## Source material
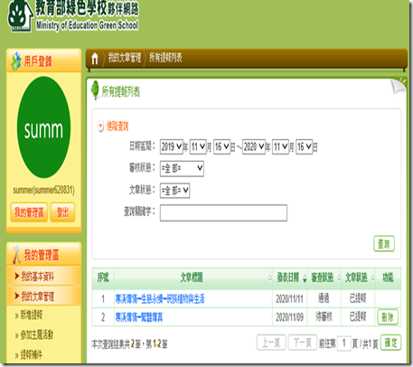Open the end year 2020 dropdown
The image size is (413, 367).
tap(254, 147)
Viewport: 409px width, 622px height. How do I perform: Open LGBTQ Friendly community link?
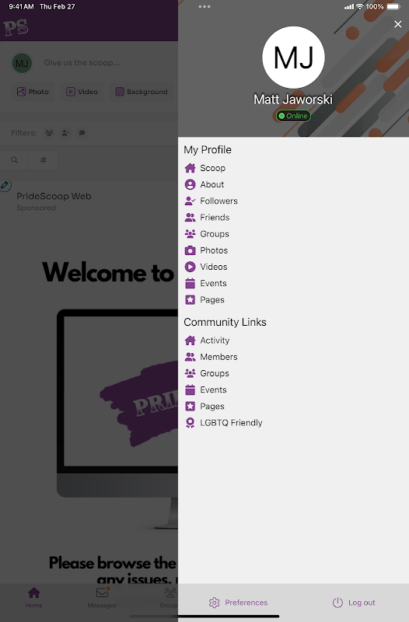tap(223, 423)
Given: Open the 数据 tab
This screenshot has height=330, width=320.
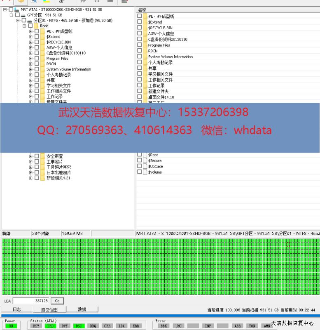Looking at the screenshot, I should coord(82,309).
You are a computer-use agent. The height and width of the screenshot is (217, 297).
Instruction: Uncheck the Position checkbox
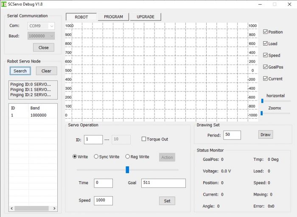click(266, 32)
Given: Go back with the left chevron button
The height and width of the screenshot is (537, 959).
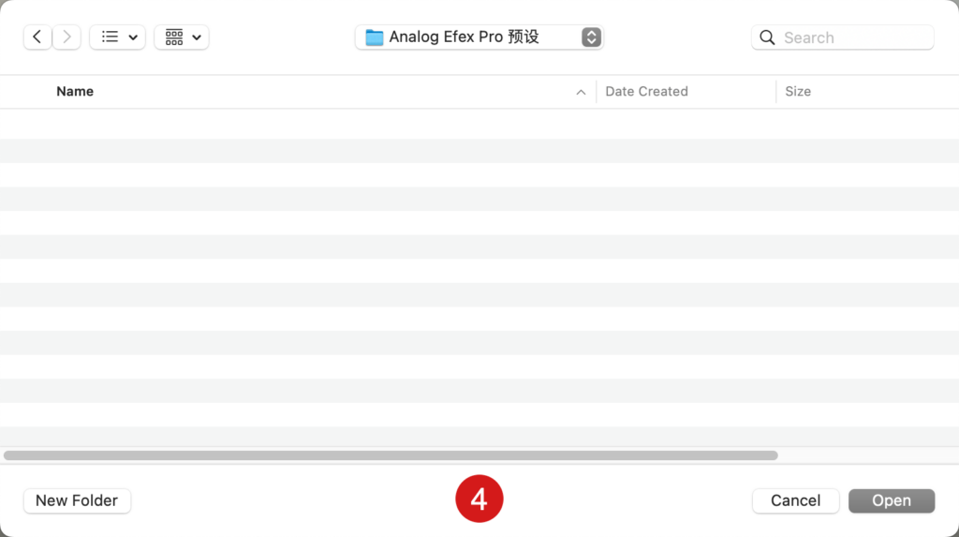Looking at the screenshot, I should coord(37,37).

## What to produce
Search the records above for the string "Given". Copy every line that contains it.

## Exercise response
Given: Open the 数据 tab
Given: Go back with the left chevron button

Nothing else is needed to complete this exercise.